REQUIRED ACTION
Set down exactly the entries below, beginning at their first line and ending at the line with "This screenshot has height=831, width=1456.".

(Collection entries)
----
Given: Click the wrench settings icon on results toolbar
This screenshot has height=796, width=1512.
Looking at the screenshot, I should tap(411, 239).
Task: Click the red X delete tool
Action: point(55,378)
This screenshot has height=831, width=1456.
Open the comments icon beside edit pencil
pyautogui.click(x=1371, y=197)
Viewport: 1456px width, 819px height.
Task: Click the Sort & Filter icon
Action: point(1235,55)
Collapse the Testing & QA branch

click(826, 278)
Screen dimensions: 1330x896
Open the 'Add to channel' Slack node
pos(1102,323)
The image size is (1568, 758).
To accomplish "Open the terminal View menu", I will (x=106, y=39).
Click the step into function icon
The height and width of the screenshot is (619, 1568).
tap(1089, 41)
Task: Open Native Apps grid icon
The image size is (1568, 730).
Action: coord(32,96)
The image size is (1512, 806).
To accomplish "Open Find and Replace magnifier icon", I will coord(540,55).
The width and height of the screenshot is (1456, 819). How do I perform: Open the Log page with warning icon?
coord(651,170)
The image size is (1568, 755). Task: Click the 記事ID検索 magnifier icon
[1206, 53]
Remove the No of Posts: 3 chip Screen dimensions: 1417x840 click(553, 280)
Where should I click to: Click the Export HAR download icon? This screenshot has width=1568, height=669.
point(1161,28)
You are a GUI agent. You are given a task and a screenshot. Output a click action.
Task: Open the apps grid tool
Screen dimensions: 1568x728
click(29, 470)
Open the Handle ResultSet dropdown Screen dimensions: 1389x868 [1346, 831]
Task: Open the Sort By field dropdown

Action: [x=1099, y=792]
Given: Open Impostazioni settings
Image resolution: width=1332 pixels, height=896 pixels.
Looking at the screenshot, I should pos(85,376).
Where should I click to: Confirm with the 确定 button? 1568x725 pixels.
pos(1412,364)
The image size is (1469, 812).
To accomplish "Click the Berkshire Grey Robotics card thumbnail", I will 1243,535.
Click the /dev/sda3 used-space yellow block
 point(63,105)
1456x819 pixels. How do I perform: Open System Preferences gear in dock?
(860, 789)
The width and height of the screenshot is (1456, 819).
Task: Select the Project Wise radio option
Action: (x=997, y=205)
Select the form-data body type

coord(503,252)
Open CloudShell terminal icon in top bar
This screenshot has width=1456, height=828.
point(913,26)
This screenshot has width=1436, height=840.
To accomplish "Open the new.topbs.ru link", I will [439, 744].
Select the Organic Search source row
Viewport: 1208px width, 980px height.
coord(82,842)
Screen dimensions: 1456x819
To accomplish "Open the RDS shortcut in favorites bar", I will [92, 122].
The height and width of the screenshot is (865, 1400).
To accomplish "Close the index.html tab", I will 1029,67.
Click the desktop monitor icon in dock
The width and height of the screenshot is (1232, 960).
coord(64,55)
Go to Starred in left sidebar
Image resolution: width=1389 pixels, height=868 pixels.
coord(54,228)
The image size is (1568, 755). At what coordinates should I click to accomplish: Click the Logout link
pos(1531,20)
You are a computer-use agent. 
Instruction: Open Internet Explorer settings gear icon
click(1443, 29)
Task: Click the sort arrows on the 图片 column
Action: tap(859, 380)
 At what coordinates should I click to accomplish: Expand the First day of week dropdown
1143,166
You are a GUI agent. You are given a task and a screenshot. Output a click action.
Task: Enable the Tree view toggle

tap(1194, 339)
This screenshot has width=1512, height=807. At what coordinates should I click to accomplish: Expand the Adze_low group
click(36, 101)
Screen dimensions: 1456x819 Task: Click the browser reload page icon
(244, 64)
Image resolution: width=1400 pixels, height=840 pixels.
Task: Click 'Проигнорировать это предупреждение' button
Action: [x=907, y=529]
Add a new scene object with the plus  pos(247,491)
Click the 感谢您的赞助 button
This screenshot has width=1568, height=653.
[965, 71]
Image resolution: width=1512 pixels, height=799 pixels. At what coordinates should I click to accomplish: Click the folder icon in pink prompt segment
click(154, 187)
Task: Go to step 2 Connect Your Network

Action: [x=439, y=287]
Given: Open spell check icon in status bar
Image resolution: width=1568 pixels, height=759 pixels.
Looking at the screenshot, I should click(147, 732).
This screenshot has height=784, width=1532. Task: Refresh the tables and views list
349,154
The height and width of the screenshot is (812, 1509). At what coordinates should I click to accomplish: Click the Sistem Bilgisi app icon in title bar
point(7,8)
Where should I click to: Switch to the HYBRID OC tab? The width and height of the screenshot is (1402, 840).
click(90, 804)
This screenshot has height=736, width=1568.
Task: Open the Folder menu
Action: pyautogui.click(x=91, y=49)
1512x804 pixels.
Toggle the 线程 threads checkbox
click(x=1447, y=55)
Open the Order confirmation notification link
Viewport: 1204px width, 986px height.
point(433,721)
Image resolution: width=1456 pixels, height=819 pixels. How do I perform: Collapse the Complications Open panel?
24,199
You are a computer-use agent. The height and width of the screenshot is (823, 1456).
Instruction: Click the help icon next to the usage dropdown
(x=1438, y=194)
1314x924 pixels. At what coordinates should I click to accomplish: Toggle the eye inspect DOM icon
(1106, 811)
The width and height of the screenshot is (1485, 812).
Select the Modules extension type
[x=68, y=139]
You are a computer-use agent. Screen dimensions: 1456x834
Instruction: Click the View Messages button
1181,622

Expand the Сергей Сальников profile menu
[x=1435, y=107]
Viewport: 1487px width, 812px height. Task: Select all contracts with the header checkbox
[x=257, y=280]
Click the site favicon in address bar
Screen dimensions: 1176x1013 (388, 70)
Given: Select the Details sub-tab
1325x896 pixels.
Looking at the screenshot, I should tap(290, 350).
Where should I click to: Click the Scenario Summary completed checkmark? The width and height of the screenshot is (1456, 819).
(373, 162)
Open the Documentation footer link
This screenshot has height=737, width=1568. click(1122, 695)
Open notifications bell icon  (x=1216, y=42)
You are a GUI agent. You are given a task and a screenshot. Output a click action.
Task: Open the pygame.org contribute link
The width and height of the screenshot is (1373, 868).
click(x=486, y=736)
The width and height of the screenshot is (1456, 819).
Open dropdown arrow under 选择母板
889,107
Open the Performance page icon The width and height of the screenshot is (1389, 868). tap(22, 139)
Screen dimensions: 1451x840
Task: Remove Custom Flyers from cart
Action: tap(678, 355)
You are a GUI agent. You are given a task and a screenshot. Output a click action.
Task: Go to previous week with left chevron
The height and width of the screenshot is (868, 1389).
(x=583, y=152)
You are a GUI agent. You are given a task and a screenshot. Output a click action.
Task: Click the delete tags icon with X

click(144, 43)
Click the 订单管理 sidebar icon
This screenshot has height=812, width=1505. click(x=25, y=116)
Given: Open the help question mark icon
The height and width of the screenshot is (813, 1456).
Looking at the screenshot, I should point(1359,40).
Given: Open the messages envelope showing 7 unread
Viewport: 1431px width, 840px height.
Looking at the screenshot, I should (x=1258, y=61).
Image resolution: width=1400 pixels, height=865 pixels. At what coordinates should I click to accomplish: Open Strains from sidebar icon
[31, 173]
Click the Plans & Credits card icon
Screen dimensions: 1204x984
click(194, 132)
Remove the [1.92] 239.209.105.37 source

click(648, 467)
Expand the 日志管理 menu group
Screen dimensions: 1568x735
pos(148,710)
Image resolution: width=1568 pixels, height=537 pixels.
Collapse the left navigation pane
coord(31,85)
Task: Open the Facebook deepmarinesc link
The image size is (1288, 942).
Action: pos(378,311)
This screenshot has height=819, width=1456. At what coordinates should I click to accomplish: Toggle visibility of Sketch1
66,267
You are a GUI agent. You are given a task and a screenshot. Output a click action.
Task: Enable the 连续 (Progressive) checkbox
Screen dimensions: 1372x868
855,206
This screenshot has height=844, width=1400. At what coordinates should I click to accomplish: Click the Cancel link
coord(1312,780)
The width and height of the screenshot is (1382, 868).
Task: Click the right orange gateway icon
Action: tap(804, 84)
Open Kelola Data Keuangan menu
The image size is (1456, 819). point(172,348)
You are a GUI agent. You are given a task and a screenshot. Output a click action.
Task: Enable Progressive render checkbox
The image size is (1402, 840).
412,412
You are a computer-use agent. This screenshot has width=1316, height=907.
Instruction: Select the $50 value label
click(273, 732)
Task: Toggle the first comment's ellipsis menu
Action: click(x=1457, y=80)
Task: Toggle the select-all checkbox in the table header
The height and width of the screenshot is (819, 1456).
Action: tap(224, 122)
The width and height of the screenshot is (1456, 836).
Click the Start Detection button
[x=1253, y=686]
----
YOUR SOLUTION
Given: Click the wrench settings icon on results toolbar
This screenshot has height=796, width=1512.
Looking at the screenshot, I should tap(411, 239).
Task: Click the red X delete tool
Action: point(55,378)
This screenshot has height=831, width=1456.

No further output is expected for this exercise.